In February 2016, Bitt achieved a significant milestone by launching a digitized Barbados dollar on the Bitcoin blockchain. Each digital Barbados dollar is pegged 1:1 to the physical currency issued by the Central Bank of Barbados, providing a stable digital representation of national fiat. Bitt co-founder and CEO Gabriel Abed emphasized the practical benefits: the digital currency allows Caribbean residents to do more with their money, particularly in a region where high frictional fees from banks and money transfer services make sending money both expensive and slow.
The company now intends to digitize all fiat currencies used throughout the Caribbean, creating a unified blockchain-based financial ecosystem that could dramatically reduce the cost and complexity of cross-border transactions between island nations.
Tackling the Unbanked Crisis
The investment targets one of the most persistent challenges in global finance: the unbanked population. As Byrne noted in the announcement, a major impediment to economic advancement worldwide is that the vast majority of humans lack access to basic banking services. Yet mobile phone penetration in some Caribbean countries exceeds 100 percent, creating a paradox where connectivity outpaces financial inclusion.
Bitt’s approach addresses this gap directly. By issuing digital versions of national currencies on a blockchain, the company enables anyone with a mobile phone to participate in the formal financial system without needing a traditional bank account. Transactions settle on the Bitcoin blockchain, providing transparency and security, while the pegged digital currencies eliminate the volatility concerns that have limited cryptocurrency adoption for everyday payments.
Implications for Blockchain in Emerging Markets
The Overstock-Bitt partnership represents a broader trend of blockchain technology being deployed to solve real-world financial infrastructure problems in developing regions. While much of the blockchain discussion in 2016 centers on Wall Street applications — with R3’s Corda announcement and various bank consortium experiments dominating headlines — the Caribbean initiative demonstrates that the technology’s most immediate impact may come from markets where traditional financial infrastructure is weakest.
The Caribbean presents a particularly compelling use case. The region faces chronically high remittance costs, fragmented banking systems across dozens of island nations, and large populations that rely on cash-based economies.

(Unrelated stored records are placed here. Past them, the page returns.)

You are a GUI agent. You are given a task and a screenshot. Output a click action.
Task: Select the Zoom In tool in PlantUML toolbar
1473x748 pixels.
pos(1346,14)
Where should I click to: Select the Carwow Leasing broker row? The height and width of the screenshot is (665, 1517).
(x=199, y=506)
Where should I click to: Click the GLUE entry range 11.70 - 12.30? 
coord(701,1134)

Blockchain-based digital currencies could unify these disparate financial systems under a single interoperable platform, reducing costs for consumers and businesses alike.
Bitcoin currently trades at approximately $423, with Ethereum at $10.69, reflecting a crypto market still in its early stages of institutional adoption. Yet the combination of Overstock’s corporate backing, Bitt’s regulatory cooperation with Caribbean central banks, and the demonstrated feasibility of blockchain-based fiat currencies suggests that the infrastructure for a new generation of financial services is already being built.
Why This Matters
The Overstock-Bitt investment is significant because it demonstrates a viable pathway for blockchain-based financial inclusion that does not depend on cryptocurrency speculation. By digitizing existing fiat currencies on a blockchain, the partnership sidesteps the volatility and regulatory uncertainty that have hampered cryptocurrency adoption, while still delivering the core benefits of blockchain technology: transparency, low transaction costs, and accessibility. With Bitcoin at $423 and the second halving just months away, April 2016 represents a pivotal moment where blockchain technology begins proving its value not just as a speculative asset class, but as practical infrastructure for the world’s unbanked billions.
Disclaimer: This article is for informational purposes only and does not constitute financial advice. Cryptocurrency markets are highly volatile, and readers should conduct their own research before making any investment decisions.